> [TRY IT]: In the abstract on cortical diffusivity in posterior cortical atrophy and typical Alzheimer's disease, which measure best distinguished healthy controls from patients with posterior cortical atrophy?

> [DOCUMENT TEXT]:
- - - - - - -
Cortical diffusivity investigation in posterior cortical atrophy and typical Alzheimer's disease.
Torso M., Ahmed S., Butler C., Zamboni G., Jenkinson M., Chance S.
OBJECTIVES: To investigate the global cortical and regional quantitative features of cortical neural architecture in the brains of patients with posterior cortical atrophy (PCA) and typical Alzheimer's disease (tAD) compared with elderly healthy controls (HC). METHODS: A novel diffusion MRI method, that has been shown to correlate with minicolumnar organization changes in the cerebral cortex, was used as a surrogate of neuropathological changes in dementia. A cohort of 15 PCA patients, 23 tAD and 22 healthy elderly controls (HC) were enrolled to investigate the changes in cortical diffusivity among groups. For each subject, 3 T MRI T1-weighted images and diffusion tensor imaging (DTI) scans were analysed to extract novel cortical DTI derived measures (AngleR, PerpPD and ParlPD). Receiver operating characteristics (ROC) curve analysis and the area under the curve (AUC) were used to assess the group discrimination capability of the method. RESULTS: The results showed that the global cortical DTI derived measures were able to detect differences, in both PCA and tAD patients compared to healthy controls. The AngleR was the best measure to discriminate HC from tAD (AUC = 0.922), while PerpPD was the best measure to discriminate HC from PCA (AUC = 0.961). Finally, the best global measure to differentiate the two patient groups was ParlPD (AUC = 0.771). The comparison between PCA and tAD patients revealed a different pattern of damage within the AD spectrum and the regional comparisons identified significant differences in key regions including parietal and temporal lobe cortical areas. The best AUCs were shown by PerpPD right lingual cortex (AUC = 0.856), PerpPD right superior parietal cortex (AUC = 0.842) and ParlPD right lateral occipital cortex (AUC = 0.826). CONCLUSIONS: Diagnostic group differences were found, suggesting that the new cortical DTI analysis method may be useful to investigate cortical changes in dementia, providing better characterization of neurodegeneration, and potentially aiding differential diagnosis and prognostic accuracy.
- - - - - - -
> [GIVEN INFORMATION]:
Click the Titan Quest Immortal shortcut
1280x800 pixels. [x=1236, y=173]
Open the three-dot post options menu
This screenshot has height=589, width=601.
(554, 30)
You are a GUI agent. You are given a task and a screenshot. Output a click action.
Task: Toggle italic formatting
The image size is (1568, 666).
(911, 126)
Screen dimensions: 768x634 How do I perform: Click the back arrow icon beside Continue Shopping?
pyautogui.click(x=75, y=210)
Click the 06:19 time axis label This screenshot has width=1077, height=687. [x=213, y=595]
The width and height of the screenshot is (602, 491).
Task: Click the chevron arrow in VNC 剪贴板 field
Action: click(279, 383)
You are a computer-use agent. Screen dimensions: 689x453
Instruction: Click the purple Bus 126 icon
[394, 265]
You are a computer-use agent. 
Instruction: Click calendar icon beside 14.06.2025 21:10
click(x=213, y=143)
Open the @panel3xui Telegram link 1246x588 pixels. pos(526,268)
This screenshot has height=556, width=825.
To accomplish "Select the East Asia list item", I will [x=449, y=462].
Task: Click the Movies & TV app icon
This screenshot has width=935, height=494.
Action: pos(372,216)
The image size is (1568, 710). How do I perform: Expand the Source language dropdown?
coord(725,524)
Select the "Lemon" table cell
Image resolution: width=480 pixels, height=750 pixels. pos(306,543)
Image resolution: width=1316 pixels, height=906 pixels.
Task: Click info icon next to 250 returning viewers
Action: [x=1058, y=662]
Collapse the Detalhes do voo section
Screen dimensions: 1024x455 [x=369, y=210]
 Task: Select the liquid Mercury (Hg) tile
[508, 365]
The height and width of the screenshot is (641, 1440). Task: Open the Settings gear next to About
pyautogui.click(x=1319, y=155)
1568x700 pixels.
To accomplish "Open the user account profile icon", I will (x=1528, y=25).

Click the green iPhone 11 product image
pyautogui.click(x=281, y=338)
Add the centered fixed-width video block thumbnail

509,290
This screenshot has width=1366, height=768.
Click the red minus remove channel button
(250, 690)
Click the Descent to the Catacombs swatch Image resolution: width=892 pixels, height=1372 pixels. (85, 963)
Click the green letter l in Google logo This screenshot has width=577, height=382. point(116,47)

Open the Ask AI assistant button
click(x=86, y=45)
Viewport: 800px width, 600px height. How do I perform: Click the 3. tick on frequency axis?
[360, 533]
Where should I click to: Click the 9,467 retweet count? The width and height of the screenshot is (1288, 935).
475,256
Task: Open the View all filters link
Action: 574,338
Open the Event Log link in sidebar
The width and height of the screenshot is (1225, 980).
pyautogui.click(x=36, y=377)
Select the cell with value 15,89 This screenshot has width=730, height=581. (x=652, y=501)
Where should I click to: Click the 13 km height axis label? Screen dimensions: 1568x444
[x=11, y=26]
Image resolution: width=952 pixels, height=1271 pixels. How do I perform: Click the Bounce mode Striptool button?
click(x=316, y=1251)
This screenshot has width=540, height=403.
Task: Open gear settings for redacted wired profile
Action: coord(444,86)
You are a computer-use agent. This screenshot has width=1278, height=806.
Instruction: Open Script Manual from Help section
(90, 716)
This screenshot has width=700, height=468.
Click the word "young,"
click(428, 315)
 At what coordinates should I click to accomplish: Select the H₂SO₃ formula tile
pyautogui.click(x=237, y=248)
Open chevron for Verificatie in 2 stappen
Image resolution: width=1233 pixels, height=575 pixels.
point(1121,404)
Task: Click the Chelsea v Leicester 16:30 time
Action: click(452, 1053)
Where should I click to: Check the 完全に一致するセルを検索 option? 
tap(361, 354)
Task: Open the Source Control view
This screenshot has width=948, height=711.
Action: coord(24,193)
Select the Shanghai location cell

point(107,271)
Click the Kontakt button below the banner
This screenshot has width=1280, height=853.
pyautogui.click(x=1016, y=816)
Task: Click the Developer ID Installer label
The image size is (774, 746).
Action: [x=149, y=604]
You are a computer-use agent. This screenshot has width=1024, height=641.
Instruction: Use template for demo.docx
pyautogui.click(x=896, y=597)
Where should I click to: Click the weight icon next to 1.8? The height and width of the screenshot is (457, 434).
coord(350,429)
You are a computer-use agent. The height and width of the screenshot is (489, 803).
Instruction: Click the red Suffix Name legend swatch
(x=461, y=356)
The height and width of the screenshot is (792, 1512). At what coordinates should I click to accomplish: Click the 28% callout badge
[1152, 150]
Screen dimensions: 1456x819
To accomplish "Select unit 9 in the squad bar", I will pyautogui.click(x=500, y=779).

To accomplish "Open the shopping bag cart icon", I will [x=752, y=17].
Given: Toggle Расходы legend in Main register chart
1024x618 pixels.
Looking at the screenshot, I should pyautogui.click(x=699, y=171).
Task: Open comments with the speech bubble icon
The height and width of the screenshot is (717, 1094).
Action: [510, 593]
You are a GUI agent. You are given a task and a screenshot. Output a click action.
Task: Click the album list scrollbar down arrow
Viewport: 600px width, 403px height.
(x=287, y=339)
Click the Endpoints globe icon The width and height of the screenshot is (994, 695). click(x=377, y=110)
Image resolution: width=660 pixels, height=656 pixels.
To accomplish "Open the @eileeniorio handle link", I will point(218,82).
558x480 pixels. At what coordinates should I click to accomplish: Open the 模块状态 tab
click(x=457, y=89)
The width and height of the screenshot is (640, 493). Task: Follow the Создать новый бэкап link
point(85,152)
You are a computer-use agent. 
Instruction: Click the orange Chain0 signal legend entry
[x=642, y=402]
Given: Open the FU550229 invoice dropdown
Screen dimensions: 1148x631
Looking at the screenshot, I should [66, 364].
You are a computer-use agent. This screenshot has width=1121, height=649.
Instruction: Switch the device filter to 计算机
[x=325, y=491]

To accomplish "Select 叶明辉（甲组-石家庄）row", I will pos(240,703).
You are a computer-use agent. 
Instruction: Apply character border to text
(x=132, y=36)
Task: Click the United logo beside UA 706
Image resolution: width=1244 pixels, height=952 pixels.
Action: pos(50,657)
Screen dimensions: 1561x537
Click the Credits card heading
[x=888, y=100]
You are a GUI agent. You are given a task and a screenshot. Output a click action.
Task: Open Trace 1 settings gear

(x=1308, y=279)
- - - - - - -
> [RESPONSE BELOW]: PerpPD, with an AUC of 0.961.